Copy the lines from the one with "You are a computer-use" up to and including the one with "tap(1181, 651)", swapping "calendar icon" for "dropdown arrow" and changing nothing else. Leave the pictures out of your answer.

Source records.

++++++

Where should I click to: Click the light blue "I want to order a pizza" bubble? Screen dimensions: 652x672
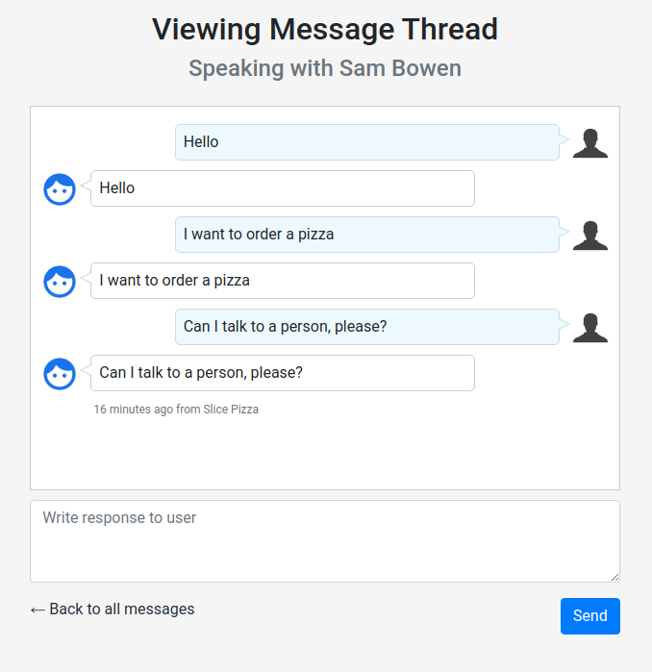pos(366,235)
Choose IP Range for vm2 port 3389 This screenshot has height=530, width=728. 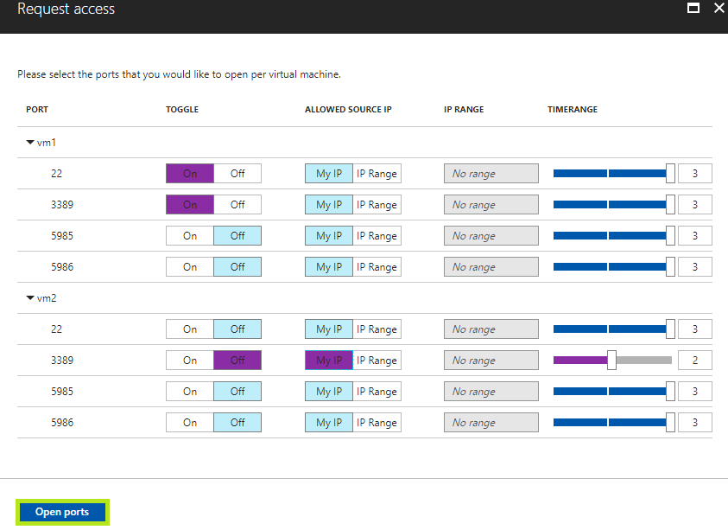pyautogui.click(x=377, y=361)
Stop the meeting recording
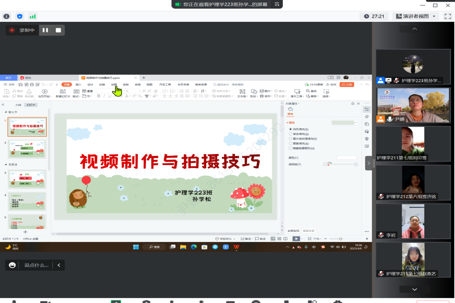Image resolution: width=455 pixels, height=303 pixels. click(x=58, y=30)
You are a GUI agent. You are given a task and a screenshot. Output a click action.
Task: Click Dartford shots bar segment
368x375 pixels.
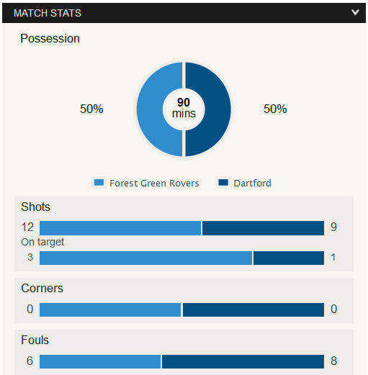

++++++

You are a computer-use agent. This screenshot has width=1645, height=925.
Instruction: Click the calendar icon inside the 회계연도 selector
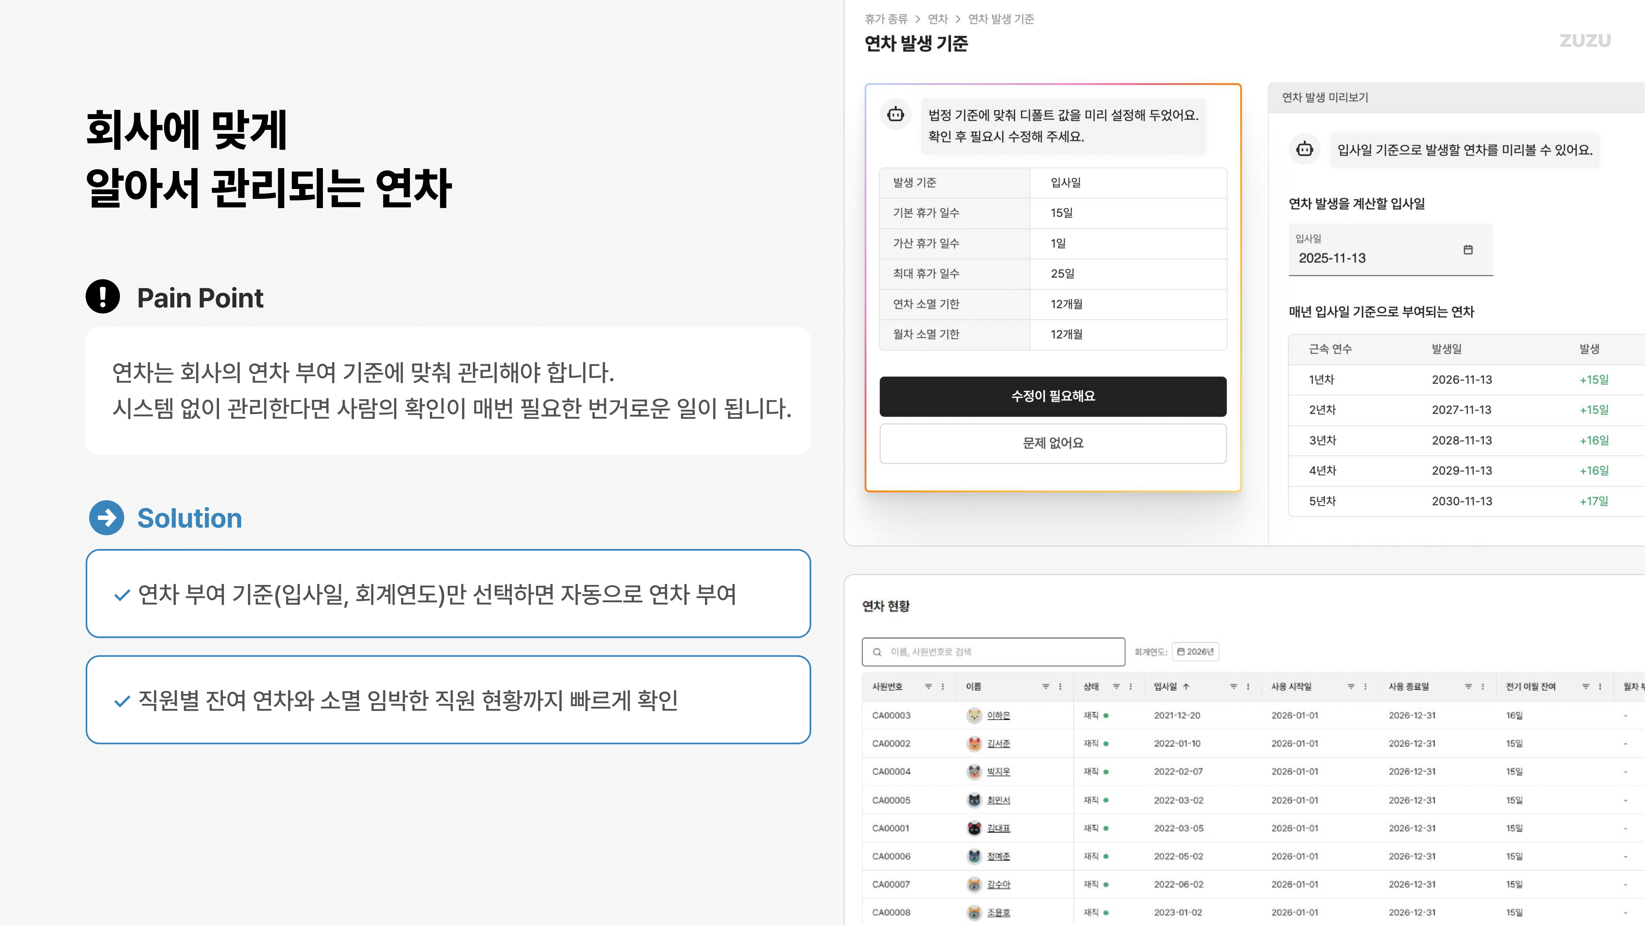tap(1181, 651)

++++++

Written answer.
You are a computer-use agent. This screenshot has width=1645, height=925.
Instruction: Click the dropdown arrow inside the 회계연도 selector
tap(1181, 651)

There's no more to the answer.